Voice mail was another problem. Both FreeSwitch and Asterisk deliver voicemails as email attachments, but only FreeSwitch supported wav and mp3 formats. That was important because some attorneys had iPhones while others had BlackBerrys and each required a different file format.

Ultimately, Snipes says what really got him was FreeSwitch’s customizability.  “I am not a good programmer like the developers, but even I can create small programs,” he says, “FreeSwitch supports writing IVRs in Lua, Javascript, Python, Perl and a built-in XML language.” He says, for example, he wrote a directory application in Lua for FreeSwitch.

At least on that score, Asterisk proponents think their code plays well. “Asterisk is a like a toolbox,” says Cantera, “You just have to know how to use it.”

Ultimately, the biggest challenge for the FreeSwitch group will not be fighting for part of the Asterisk pie, but encroaching on the capabilities of commercial implementation. Open source has come along way in supplying the voice capabilities needed to compete with commercial implementations.

But commercial software has largely moved on from delivering voice services to providing business solutions that involve the PBX. This requires integrating the PBX,  with business applications, often through the use of Web Services.
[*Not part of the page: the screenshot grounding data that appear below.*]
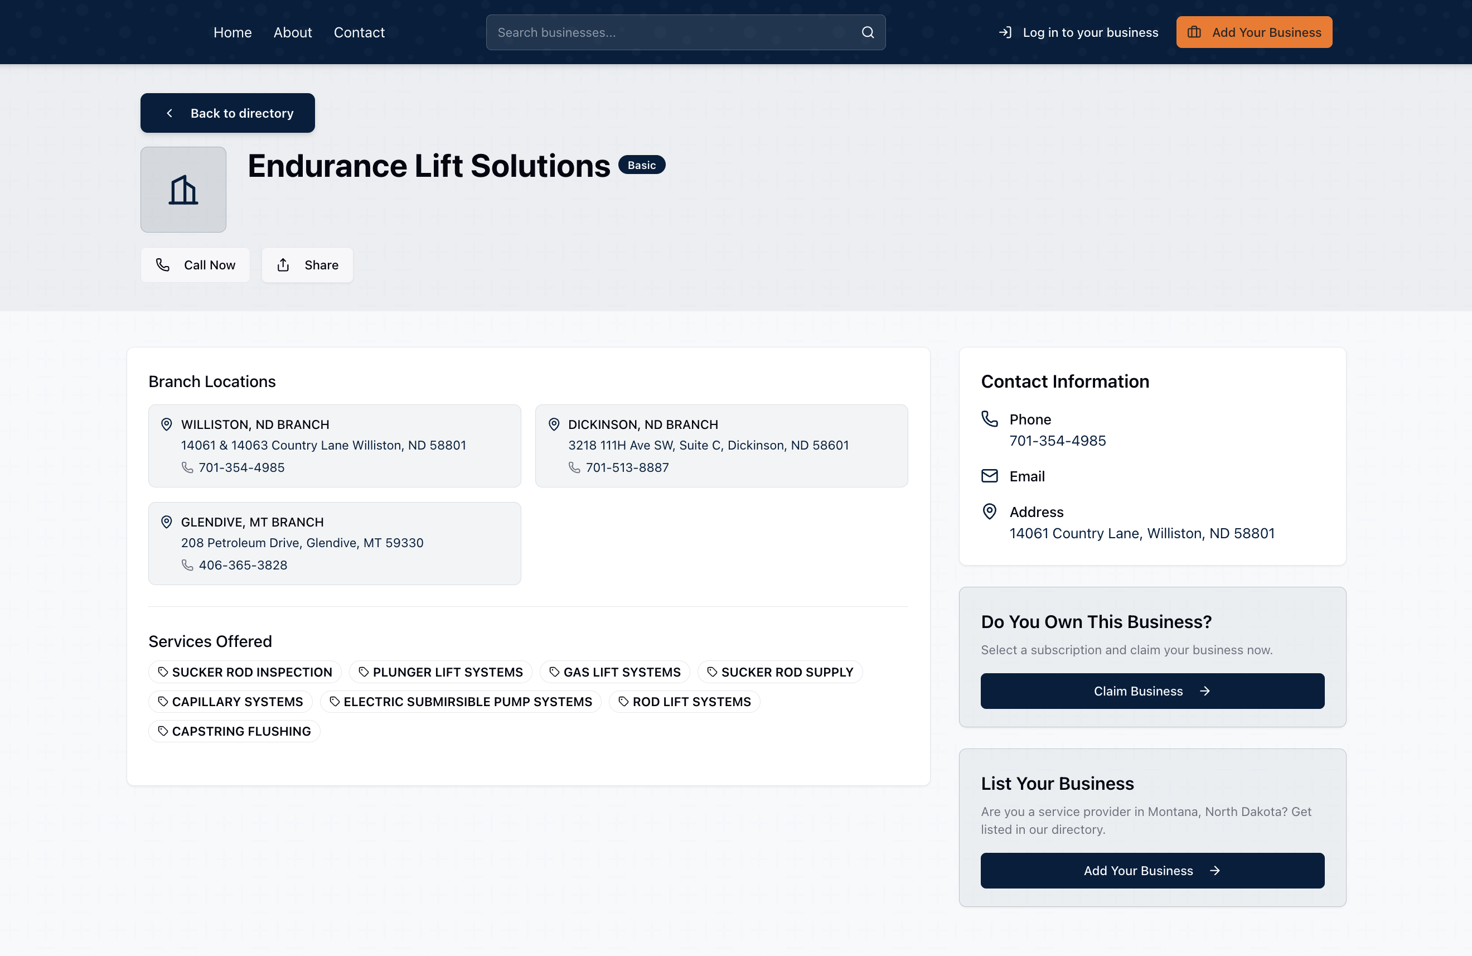Click the Dickinson branch location pin icon
Screen dimensions: 1472x956
pos(554,424)
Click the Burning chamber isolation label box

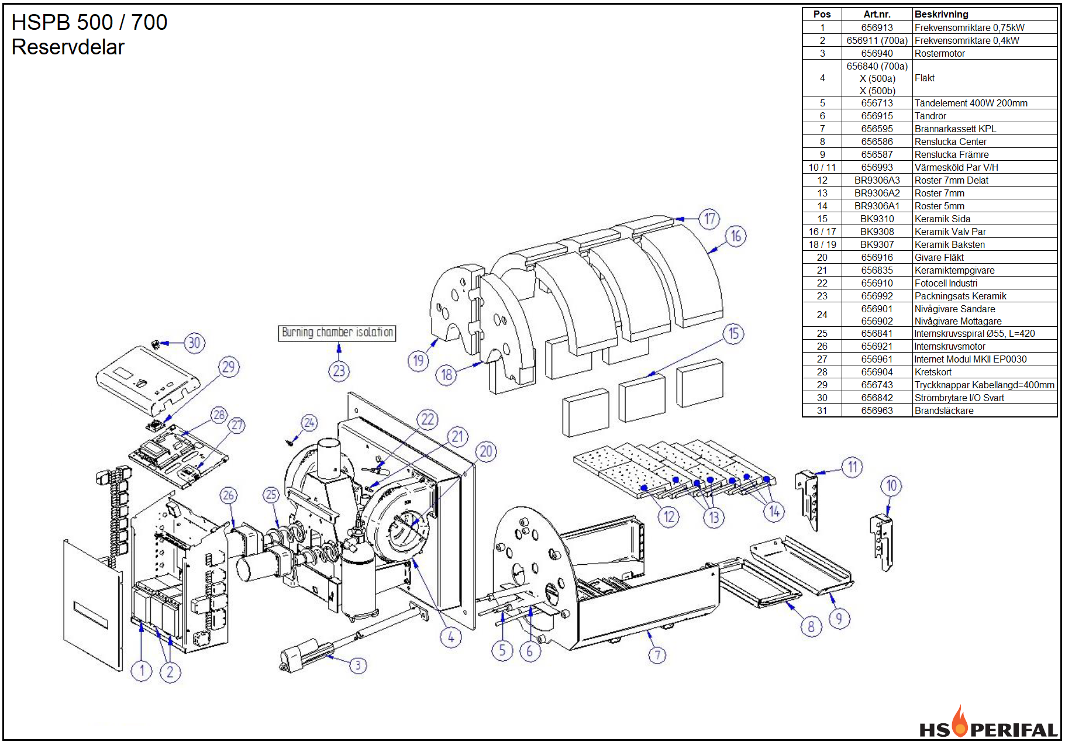point(338,332)
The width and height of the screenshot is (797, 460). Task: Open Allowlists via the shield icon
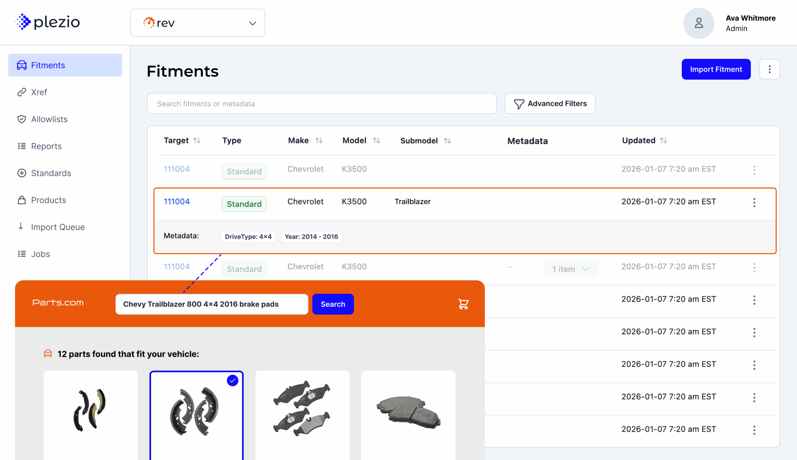[x=21, y=119]
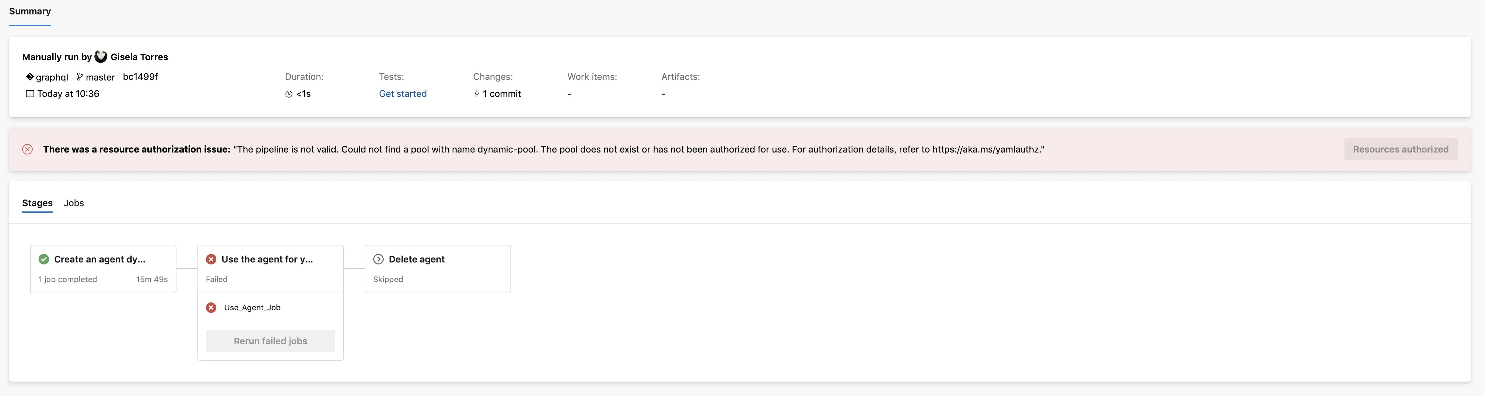Image resolution: width=1485 pixels, height=396 pixels.
Task: Select the Stages tab
Action: click(37, 203)
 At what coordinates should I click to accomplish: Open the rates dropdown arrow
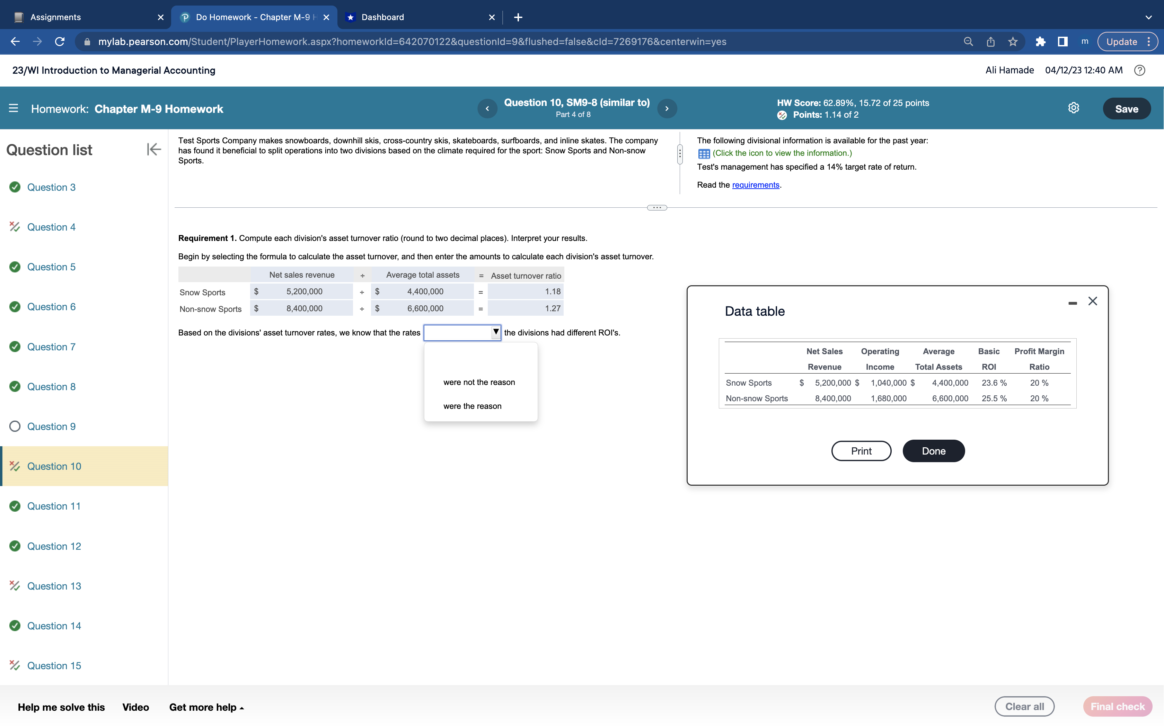coord(495,332)
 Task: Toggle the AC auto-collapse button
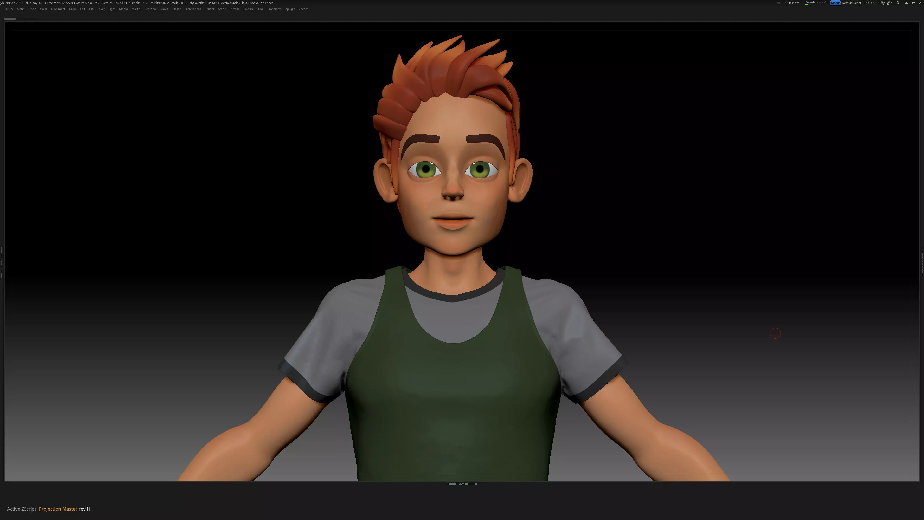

In theory, open source should compete well in this market. The ability to modify the code makes FreeSwitch or Asterisk eminently adaptable. “You can control FreeSwitch with XML-RPC, direct socket connection and any other way you can make a plugin,” writes Minessale in an IM. “There is a layer between the telephone API and the outside world where you can wedge a module to translate it into whatever you want and if you really want it, FreeSwitch can be its own Web server.”  In reality, architects will require higher level interfaces or a strong service and support framework to adapt those applications to their business requirements. Whether FreeSwitch and its supporters can deliver that level of hand-holding remains to be seen.